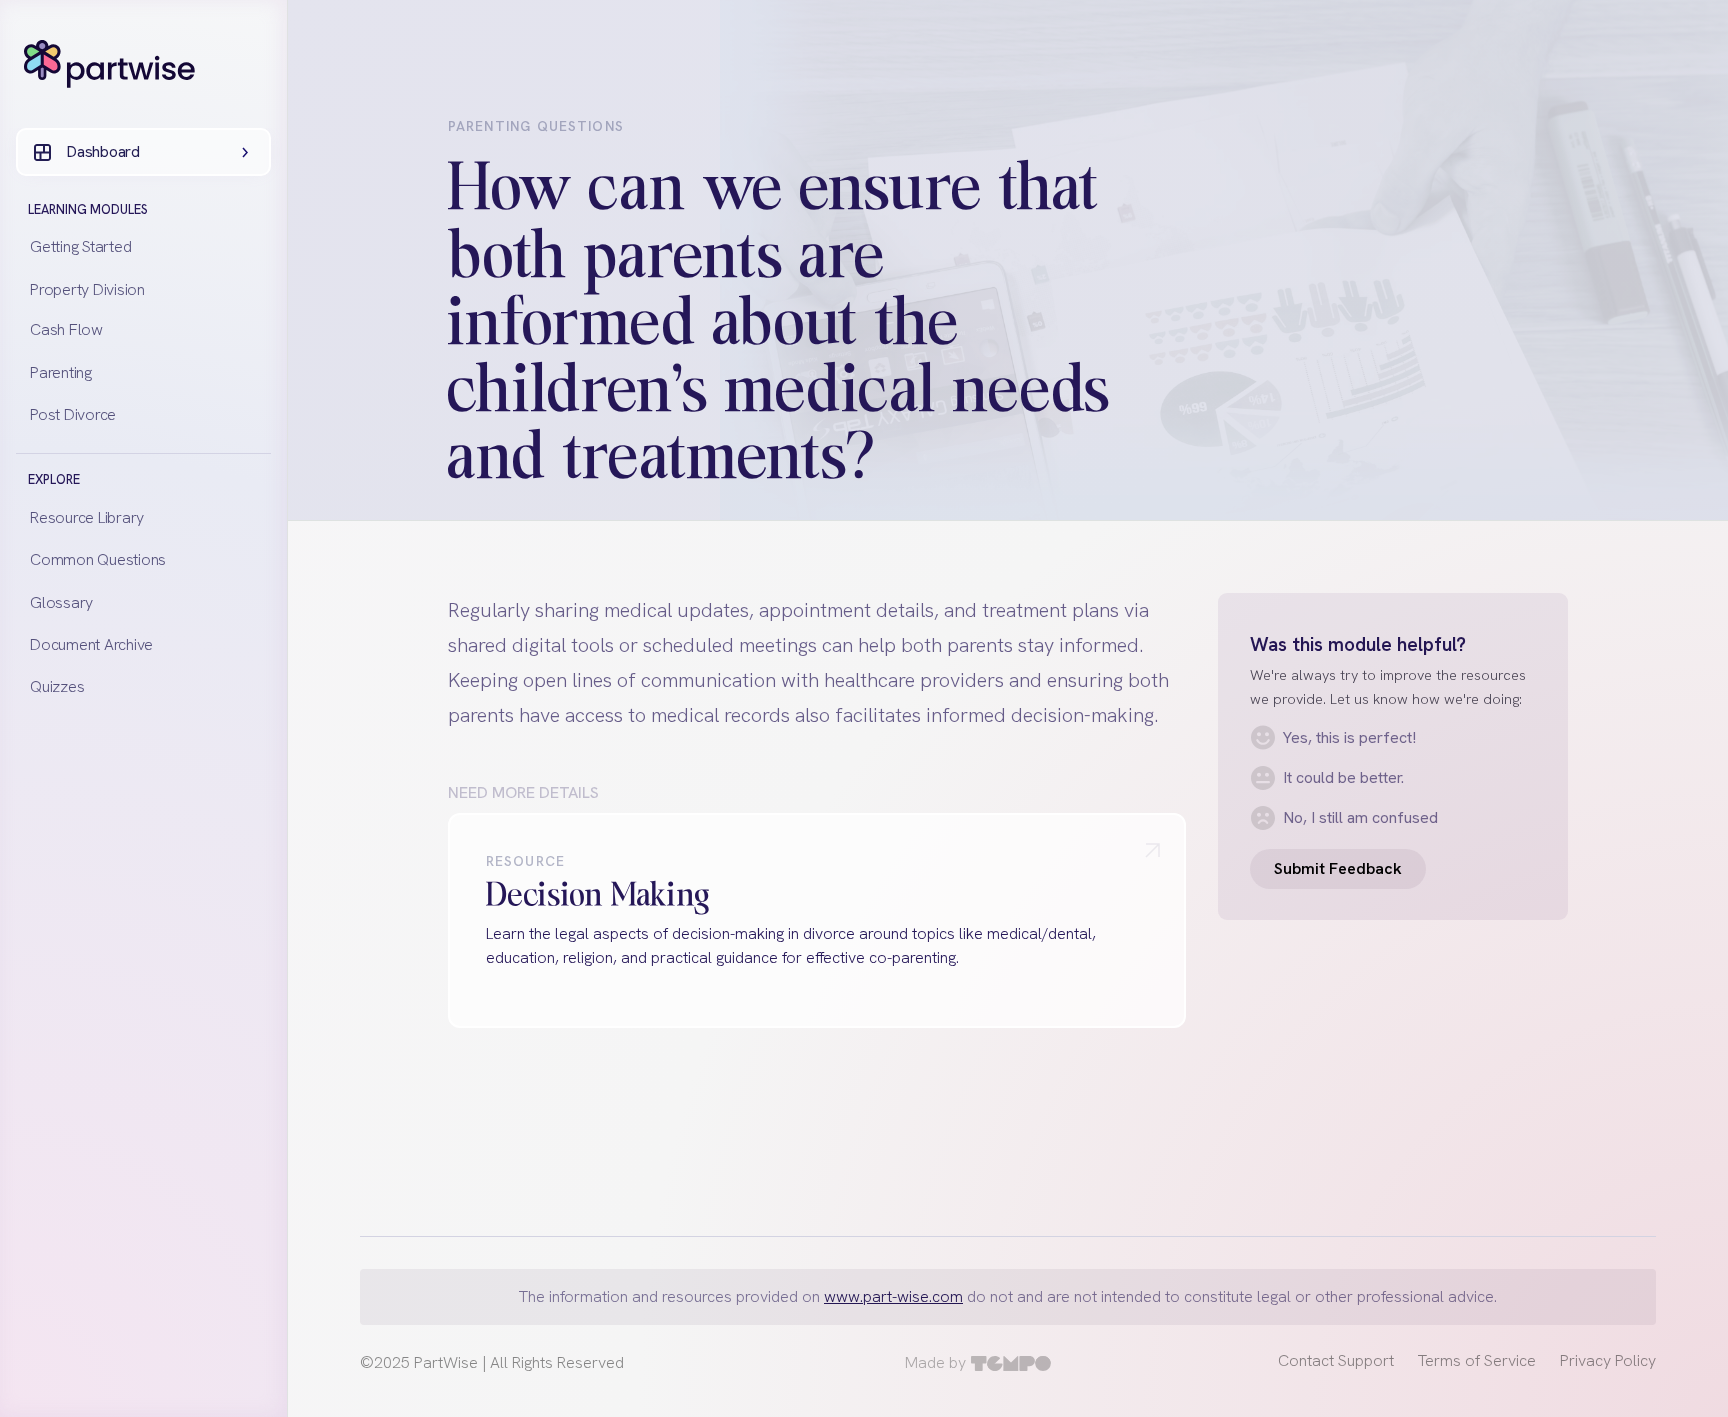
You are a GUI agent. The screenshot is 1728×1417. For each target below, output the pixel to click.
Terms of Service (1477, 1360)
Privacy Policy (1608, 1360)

---

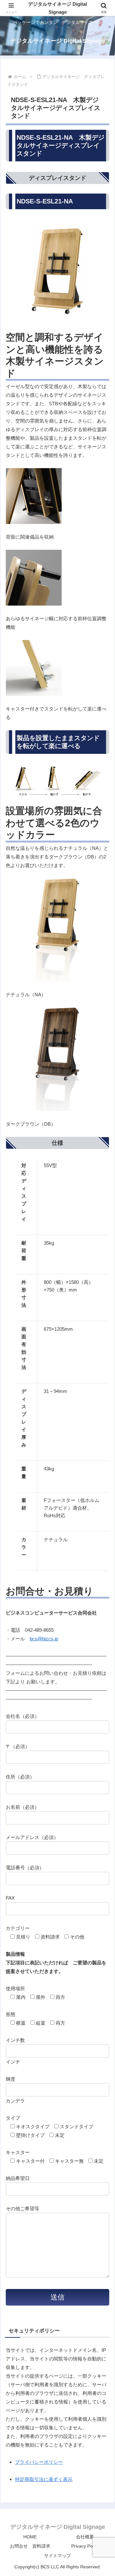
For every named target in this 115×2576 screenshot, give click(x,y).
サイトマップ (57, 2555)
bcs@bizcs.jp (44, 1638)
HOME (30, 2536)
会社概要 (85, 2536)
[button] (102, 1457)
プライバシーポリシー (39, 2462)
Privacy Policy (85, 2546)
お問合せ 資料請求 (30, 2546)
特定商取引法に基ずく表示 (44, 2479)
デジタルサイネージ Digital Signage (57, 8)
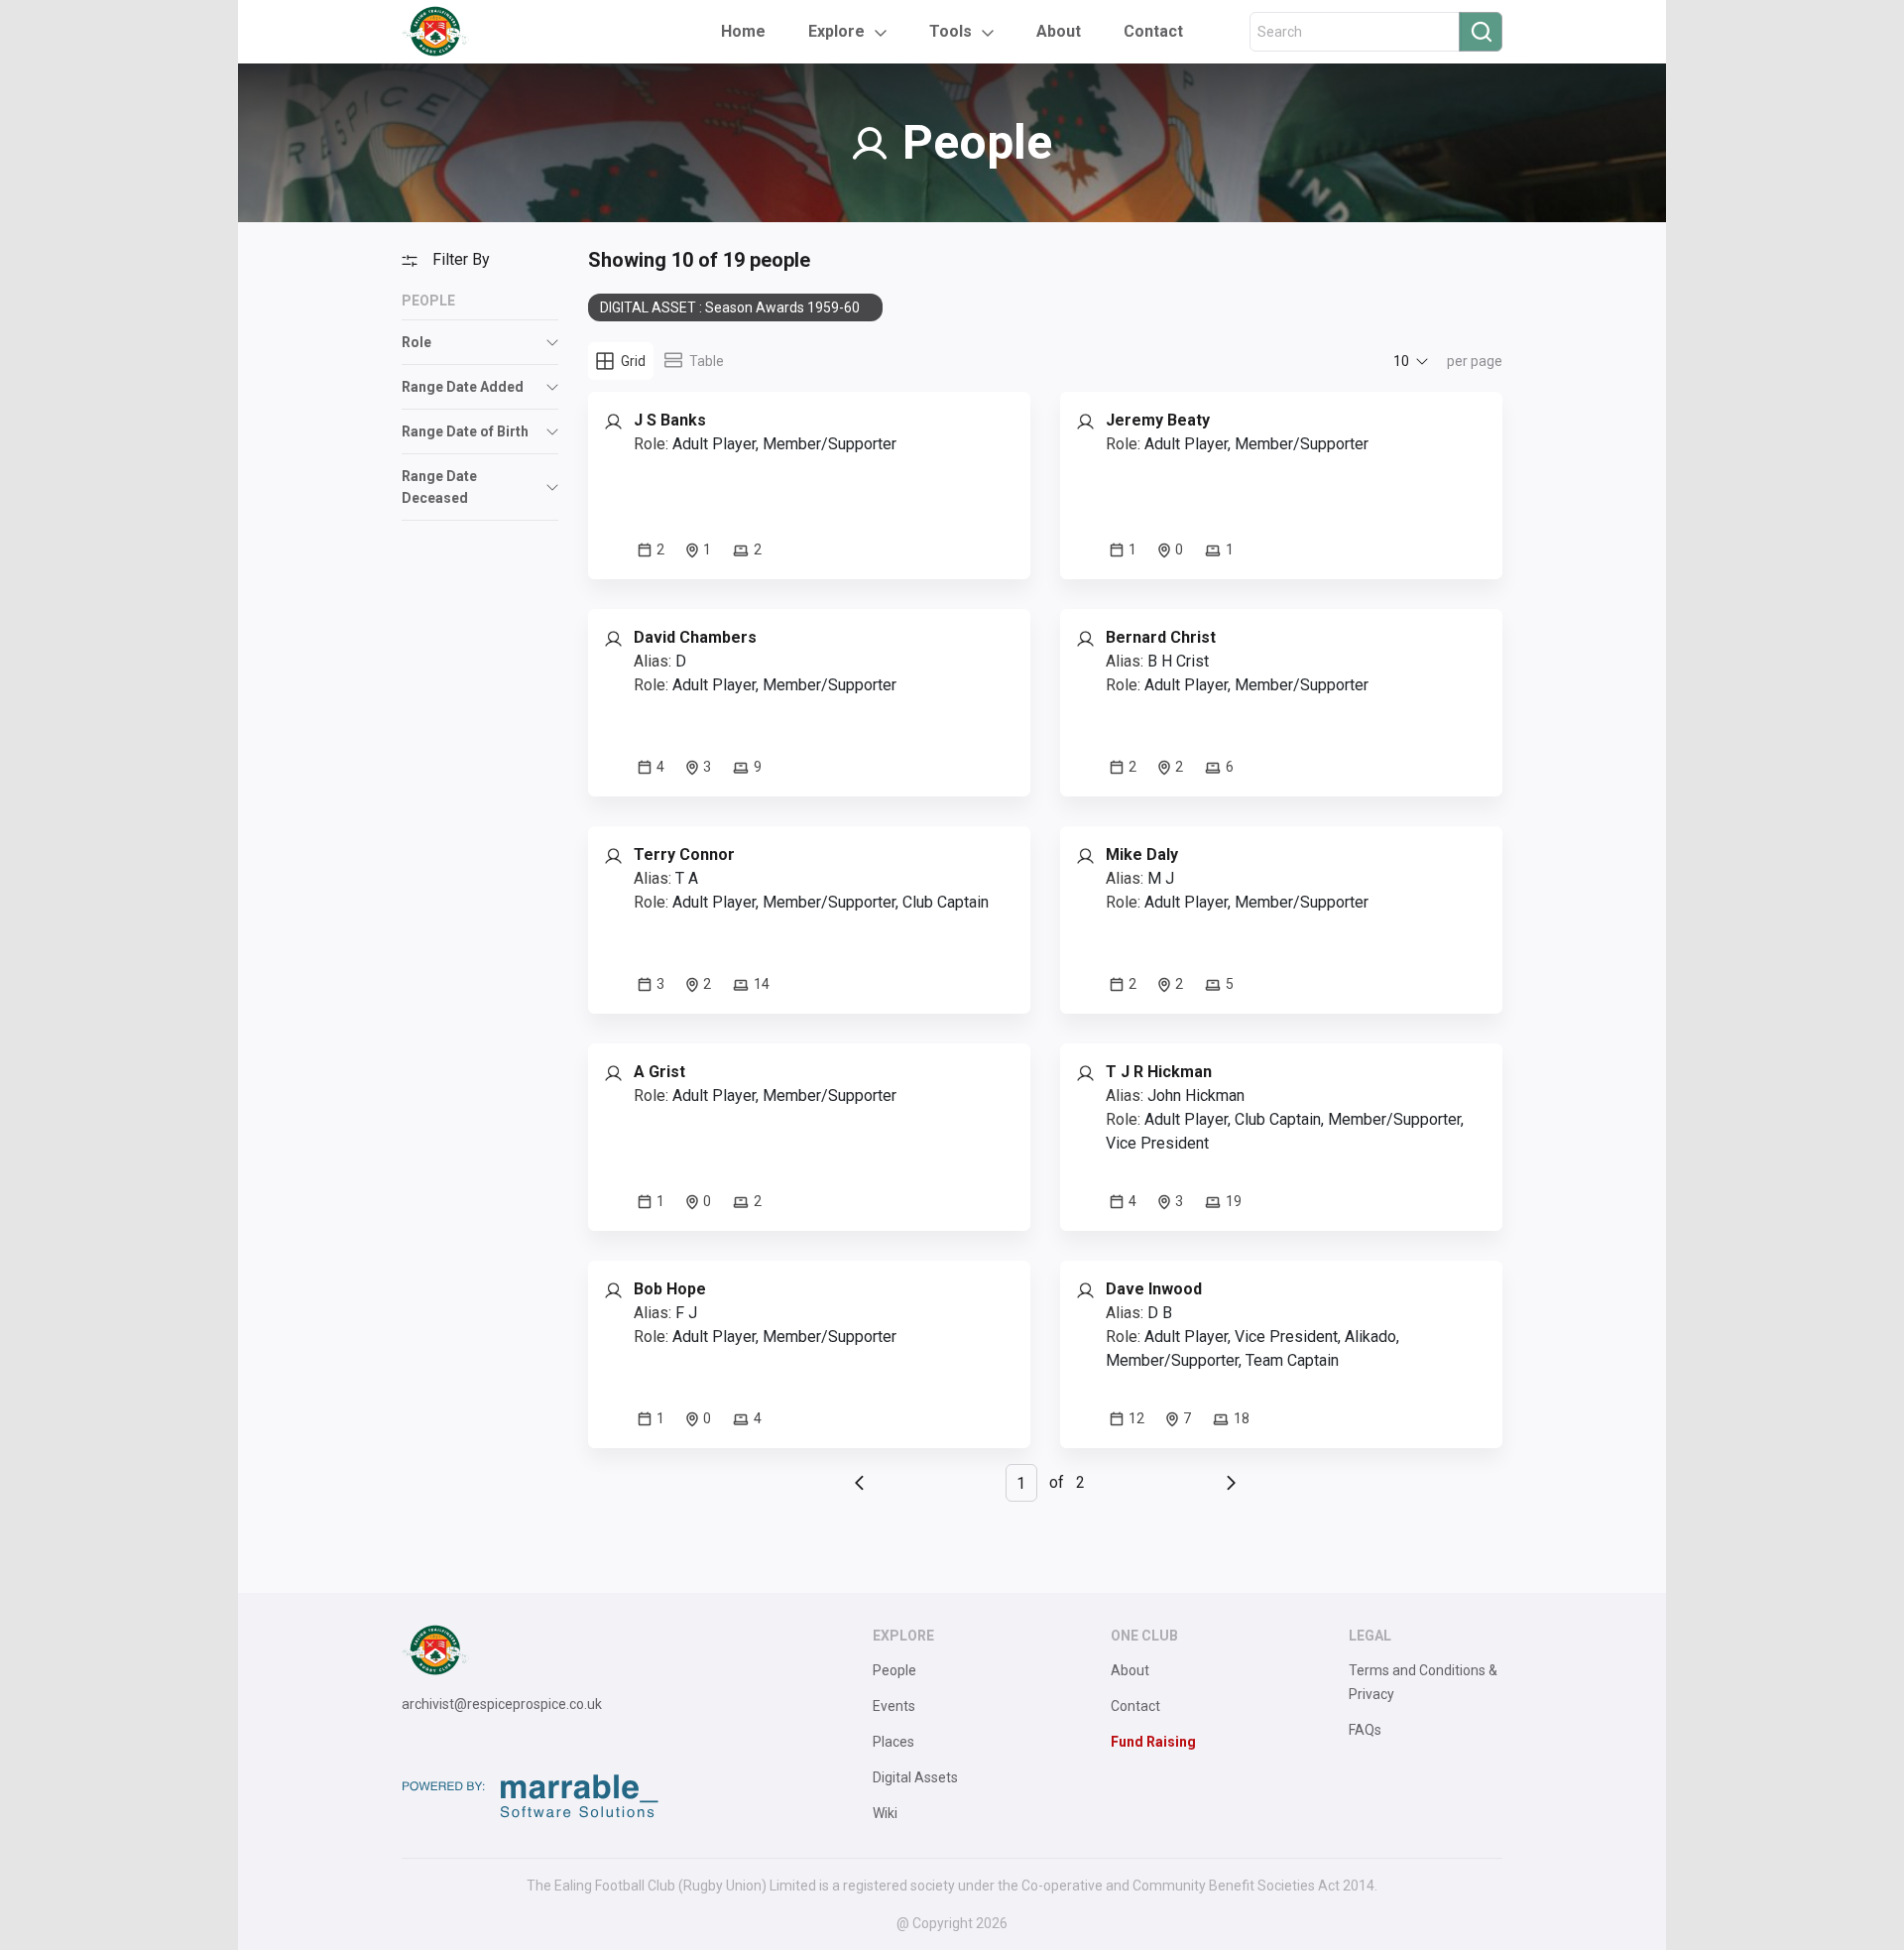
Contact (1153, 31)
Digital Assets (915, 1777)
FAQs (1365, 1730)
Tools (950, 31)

* * *

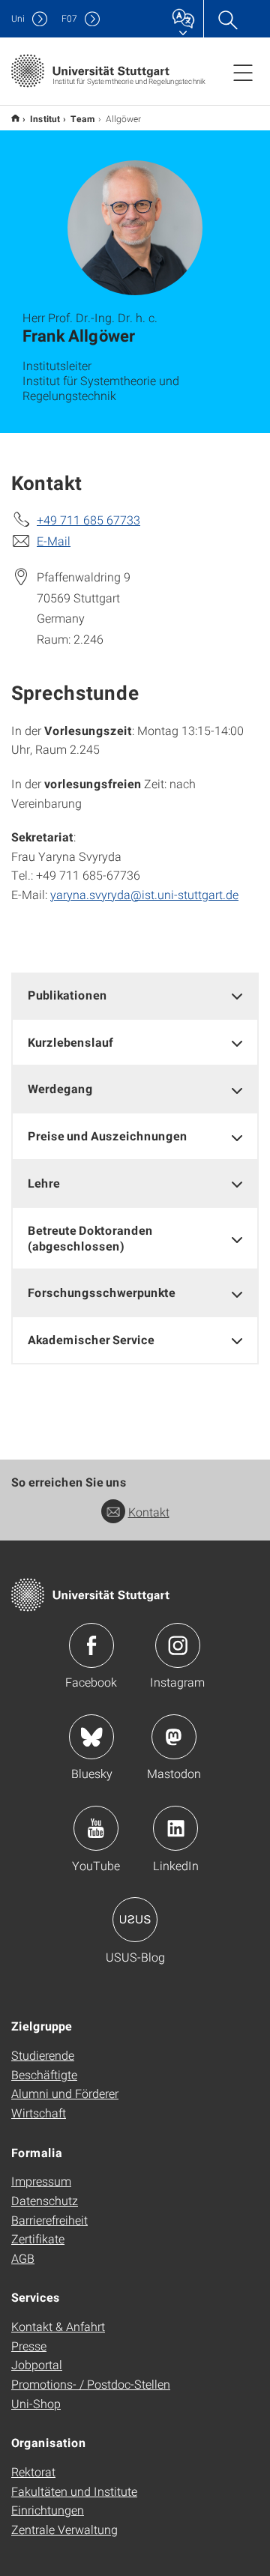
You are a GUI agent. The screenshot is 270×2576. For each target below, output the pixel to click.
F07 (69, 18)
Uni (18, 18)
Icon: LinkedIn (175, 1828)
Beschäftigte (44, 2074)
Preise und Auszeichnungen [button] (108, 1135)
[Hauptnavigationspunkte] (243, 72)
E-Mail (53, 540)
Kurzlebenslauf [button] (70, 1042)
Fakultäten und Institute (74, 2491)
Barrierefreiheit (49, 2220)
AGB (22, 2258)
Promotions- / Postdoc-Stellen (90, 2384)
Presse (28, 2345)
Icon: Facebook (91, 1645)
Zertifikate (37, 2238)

BRIEF: Each line in the listing above from the one containing "AGB (22, 2258)" through the one containing "Zertifikate (37, 2238)" should be repeated exactly, and no other line.

ANSWER TO THE EXERCISE:
AGB (22, 2258)
Promotions- / Postdoc-Stellen (90, 2384)
Presse (28, 2345)
Icon: Facebook (91, 1645)
Zertifikate (37, 2238)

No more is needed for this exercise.